Start of Passage provided

CVE-2026-50136
HighCVSS 7.4Exploitation Probability (EPSS)
Low risk21th percentile — higher than 21% of all known CVEs
Summary
Budibase prior to 3.39.3 exposes an unauthenticated endpoint that generates S3 PutObject presigned URLs using credentials from a workspace datasource. The route is protected only by recaptcha middleware and does not require authentication, table permission, datasource permission, or builder access.
Risk Assessment
An attacker who knows a workspace ID and S3 datasource ID can generate a signed URL to upload files to a controlled S3 bucket, potentially leading to unauthorized data writes or information disclosure.
Recommendation
Immediately upgrade Budibase to version 3.39.3 or later, which contains the fix for this vulnerability.
Original NVD description (English source)

End of Passage provided

Work request A:
Answer these questions using the CVE-2026-50136 page.
(i) What CVSS score does it give?
(ii) What protects the vulnerable route?
(iii) To what version does it recommend upgrading Budibase?
Work request B: Reproduce the CVE-2026-50136 page word for word between "Low risk21th percentile" and "or information disclosure.", inclusive.
These items were taken from a separate source.

Start of Extracted records

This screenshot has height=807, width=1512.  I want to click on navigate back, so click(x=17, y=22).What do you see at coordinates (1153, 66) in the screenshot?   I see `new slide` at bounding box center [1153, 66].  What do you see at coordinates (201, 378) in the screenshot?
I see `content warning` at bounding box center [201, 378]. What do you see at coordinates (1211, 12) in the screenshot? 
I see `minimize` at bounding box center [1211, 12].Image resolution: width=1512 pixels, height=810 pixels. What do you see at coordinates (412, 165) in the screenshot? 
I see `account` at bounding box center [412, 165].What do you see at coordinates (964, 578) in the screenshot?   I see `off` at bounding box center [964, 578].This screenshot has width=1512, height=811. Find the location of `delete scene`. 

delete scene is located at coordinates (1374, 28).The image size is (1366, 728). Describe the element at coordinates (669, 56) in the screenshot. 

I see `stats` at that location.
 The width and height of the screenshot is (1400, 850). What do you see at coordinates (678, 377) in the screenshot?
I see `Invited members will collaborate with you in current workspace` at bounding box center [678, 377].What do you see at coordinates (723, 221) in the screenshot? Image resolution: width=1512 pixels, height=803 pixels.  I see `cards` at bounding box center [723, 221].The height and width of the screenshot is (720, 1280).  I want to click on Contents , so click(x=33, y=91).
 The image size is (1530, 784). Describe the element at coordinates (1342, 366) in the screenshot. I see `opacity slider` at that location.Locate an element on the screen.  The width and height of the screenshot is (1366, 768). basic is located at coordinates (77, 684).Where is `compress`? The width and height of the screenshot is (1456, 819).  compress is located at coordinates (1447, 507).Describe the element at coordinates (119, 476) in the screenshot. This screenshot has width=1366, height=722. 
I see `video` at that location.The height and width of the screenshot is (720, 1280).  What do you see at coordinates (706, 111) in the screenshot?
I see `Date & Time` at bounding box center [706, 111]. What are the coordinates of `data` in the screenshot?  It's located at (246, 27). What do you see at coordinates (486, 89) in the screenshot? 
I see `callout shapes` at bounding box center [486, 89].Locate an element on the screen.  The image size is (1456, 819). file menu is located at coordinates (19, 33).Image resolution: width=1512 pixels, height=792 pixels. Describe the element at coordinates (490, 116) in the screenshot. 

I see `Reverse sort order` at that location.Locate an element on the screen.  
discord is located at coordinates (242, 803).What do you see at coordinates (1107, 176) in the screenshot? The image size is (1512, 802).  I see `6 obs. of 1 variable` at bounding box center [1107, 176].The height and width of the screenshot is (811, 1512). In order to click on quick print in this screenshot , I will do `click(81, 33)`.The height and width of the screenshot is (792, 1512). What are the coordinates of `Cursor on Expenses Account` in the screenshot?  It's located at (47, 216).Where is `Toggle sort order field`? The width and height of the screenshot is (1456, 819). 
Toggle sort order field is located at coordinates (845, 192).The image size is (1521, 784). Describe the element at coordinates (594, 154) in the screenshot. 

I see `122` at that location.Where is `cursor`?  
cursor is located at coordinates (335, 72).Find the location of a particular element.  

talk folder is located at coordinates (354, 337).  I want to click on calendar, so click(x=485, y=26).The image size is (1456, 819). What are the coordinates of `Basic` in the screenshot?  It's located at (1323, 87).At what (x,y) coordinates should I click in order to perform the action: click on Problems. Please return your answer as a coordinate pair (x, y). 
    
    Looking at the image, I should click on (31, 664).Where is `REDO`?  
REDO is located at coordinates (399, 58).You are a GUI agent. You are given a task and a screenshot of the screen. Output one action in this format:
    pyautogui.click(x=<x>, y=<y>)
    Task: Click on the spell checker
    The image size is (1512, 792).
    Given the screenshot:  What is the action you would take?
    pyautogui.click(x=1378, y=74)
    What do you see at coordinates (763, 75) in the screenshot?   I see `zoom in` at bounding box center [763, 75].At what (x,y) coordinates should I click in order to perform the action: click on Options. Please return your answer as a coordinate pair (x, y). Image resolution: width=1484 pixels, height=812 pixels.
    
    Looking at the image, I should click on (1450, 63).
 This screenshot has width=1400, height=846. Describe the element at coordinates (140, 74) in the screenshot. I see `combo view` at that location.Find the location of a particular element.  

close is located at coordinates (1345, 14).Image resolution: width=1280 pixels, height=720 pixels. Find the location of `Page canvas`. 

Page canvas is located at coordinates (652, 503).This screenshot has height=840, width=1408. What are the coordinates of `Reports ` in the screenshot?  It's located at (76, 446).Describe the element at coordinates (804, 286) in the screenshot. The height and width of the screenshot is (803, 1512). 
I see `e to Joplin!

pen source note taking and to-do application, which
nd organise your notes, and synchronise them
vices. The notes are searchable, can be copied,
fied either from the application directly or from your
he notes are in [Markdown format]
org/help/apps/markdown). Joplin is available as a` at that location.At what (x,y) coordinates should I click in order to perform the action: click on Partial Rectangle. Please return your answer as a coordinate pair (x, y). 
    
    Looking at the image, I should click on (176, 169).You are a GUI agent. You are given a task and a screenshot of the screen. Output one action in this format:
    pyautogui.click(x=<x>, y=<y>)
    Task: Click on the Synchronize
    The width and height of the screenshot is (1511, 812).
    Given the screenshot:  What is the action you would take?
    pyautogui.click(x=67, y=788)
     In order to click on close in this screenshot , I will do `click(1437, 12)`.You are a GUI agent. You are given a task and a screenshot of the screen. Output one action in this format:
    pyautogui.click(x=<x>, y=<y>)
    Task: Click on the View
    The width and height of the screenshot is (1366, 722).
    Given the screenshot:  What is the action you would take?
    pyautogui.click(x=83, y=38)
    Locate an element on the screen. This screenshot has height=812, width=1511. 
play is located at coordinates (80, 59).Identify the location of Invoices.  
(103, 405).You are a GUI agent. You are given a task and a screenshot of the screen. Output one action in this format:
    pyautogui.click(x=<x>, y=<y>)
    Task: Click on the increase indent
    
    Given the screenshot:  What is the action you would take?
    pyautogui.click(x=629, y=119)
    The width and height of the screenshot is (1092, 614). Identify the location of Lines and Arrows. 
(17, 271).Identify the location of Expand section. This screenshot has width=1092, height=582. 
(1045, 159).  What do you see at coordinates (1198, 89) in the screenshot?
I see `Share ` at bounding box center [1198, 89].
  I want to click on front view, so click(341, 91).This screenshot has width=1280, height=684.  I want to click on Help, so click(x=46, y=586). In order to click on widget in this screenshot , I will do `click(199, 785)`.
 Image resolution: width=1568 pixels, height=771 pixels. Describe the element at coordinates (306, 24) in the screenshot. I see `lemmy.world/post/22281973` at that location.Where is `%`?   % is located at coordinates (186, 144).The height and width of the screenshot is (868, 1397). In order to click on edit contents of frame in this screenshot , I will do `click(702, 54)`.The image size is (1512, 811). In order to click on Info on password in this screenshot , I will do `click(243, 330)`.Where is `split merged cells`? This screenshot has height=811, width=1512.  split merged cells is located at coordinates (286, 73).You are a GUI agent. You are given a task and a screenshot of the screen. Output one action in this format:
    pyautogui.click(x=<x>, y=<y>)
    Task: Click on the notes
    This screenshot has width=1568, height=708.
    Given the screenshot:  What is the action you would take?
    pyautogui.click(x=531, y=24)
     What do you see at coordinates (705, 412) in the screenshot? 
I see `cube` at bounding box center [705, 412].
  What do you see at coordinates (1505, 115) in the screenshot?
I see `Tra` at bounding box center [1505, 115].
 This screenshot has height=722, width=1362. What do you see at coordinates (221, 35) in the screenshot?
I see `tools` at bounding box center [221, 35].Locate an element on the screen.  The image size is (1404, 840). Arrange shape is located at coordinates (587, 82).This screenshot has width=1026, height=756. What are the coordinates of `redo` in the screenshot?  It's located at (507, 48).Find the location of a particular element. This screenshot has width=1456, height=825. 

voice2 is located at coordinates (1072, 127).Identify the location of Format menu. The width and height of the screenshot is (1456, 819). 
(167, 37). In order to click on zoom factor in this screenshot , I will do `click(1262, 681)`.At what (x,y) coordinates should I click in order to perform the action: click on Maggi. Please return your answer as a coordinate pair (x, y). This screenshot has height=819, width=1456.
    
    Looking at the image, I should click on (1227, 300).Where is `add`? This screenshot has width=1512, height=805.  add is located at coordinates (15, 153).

End of Extracted records

Exercise result A:
(i) 7.4
(ii) Only recaptcha middleware.
(iii) Version 3.39.3 or later.

Exercise result B:
Low risk21th percentile — higher than 21% of all known CVEs
Summary
Budibase prior to 3.39.3 exposes an unauthenticated endpoint that generates S3 PutObject presigned URLs using credentials from a workspace datasource. The route is protected only by recaptcha middleware and does not require authentication, table permission, datasource permission, or builder access.
Risk Assessment
An attacker who knows a workspace ID and S3 datasource ID can generate a signed URL to upload files to a controlled S3 bucket, potentially leading to unauthorized data writes or information disclosure.